- [TEXT PASSAGE]

****************************************

Sustainable Impact

As a leading manufacturer of motion control and system technology, HIWIN is dedicated to improving the quality of life and work environment for society. We uphold a spirit of technological innovation and continuous improvement, providing our customers with top-quality products and services. Additionally, we strive to create long-term value for stakeholders and fulfill our commitment to sustainable impact on society.

Since 2022, HIWIN has implemented a sustainable impact assessment method that incorporates the Triple Bottom Line (TBL) management approach. This approach considers the economic, environmental, and social aspects from a Profit & Loss perspective. By evaluating the positive (benefit) and negative (cost) impacts of various value chain activities on social welfare and translating them into a consistent monetary language, we can effectively manage the risks and opportunities associated with our business processes.

****************************************

- [STUDY MATERIAL]
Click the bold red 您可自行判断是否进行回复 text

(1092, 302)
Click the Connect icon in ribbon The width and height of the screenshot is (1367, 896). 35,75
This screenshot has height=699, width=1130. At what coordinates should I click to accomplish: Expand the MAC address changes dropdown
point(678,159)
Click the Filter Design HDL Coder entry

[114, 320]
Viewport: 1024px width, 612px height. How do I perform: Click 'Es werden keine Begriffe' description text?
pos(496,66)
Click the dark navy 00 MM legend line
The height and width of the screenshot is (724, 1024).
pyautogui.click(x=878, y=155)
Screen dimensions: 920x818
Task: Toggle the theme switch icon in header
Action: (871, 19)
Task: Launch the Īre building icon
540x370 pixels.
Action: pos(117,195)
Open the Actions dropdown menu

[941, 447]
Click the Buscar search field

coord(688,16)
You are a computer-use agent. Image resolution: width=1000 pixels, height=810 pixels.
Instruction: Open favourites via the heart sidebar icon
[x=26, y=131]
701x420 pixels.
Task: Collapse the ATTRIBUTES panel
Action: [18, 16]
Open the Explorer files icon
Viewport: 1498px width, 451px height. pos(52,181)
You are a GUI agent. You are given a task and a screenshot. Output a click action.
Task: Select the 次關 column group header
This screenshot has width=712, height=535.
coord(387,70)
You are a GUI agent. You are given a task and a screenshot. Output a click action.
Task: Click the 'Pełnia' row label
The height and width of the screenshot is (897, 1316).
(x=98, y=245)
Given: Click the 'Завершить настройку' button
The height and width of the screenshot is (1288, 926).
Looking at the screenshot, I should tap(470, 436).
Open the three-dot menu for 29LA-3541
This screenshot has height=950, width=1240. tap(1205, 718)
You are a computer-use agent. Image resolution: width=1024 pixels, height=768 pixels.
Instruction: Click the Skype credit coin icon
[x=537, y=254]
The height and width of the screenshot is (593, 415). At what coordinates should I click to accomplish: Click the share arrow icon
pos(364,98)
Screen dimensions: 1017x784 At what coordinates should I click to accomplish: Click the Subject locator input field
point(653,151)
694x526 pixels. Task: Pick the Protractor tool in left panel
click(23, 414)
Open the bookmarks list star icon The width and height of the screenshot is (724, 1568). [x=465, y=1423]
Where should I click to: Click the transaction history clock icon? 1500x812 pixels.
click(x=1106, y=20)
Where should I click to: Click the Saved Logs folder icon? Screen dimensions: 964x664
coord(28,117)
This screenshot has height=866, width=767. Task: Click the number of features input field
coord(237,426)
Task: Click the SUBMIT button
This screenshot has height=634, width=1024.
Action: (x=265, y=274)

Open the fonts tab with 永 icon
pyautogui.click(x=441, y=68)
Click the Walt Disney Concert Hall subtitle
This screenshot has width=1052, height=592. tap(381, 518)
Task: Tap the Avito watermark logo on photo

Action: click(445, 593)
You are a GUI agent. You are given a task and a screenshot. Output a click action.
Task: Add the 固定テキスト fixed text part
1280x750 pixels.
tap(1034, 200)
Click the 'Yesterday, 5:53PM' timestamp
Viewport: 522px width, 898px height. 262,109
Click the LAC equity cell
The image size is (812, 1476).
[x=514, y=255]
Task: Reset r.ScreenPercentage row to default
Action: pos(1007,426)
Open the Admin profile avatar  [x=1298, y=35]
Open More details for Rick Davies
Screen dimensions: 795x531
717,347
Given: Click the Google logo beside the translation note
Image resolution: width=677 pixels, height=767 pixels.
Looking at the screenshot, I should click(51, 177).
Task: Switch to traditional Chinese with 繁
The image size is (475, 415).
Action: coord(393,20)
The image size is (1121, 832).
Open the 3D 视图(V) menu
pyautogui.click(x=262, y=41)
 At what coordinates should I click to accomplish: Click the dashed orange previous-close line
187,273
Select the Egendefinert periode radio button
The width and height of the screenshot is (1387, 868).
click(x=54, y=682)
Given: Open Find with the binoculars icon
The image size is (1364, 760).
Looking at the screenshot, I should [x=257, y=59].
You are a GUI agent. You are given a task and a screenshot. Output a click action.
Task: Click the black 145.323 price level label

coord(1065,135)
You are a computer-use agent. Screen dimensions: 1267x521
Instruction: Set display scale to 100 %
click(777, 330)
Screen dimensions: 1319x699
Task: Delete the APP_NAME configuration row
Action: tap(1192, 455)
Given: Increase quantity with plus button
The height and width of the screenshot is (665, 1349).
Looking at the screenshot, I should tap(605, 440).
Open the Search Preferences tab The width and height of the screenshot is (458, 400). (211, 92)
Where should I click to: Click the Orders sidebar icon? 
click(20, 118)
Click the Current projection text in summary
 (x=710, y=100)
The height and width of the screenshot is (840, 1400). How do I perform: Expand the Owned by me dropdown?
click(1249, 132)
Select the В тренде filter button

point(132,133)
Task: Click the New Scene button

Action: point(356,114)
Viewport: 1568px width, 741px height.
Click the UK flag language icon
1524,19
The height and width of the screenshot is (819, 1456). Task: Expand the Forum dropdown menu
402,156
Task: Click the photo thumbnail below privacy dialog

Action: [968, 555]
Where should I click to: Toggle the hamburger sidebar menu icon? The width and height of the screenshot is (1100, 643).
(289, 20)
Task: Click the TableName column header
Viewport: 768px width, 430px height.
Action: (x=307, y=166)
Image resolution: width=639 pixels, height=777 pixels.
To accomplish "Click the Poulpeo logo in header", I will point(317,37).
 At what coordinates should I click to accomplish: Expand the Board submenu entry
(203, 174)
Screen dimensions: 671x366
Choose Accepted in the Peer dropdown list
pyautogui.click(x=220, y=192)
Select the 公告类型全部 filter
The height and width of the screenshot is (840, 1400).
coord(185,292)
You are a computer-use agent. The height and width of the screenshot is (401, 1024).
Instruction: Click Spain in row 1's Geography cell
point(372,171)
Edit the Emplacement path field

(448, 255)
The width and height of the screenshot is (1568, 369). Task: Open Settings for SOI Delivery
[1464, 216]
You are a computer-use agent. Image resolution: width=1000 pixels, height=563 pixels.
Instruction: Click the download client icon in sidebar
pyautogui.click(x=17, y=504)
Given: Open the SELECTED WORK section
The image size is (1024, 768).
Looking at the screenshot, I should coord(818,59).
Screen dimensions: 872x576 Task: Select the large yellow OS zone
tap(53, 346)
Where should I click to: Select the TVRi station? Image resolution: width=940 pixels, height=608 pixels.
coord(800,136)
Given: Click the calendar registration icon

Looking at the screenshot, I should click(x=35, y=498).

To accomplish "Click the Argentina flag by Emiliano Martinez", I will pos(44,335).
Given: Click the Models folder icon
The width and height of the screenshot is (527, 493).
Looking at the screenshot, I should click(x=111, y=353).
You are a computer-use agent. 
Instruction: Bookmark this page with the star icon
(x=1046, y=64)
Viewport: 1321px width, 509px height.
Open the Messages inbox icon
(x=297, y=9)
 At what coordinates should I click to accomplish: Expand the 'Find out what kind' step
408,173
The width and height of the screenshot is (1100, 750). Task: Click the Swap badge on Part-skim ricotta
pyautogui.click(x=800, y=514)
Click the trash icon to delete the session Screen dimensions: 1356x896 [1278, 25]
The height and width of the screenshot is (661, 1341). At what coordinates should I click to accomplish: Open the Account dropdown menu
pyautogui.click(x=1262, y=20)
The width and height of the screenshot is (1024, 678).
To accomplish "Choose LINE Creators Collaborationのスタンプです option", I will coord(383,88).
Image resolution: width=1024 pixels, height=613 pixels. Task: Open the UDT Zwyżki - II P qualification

****************************************

- [ASSIGNED TASK] Duplicate, word for word, the part of the sustainable impact text that opens with the words "As a leading" and closes with "impact on society.".

- [SOLUTION]
As a leading manufacturer of motion control and system technology, HIWIN is dedicated to improving the quality of life and work environment for society. We uphold a spirit of technological innovation and continuous improvement, providing our customers with top-quality products and services. Additionally, we strive to create long-term value for stakeholders and fulfill our commitment to sustainable impact on society.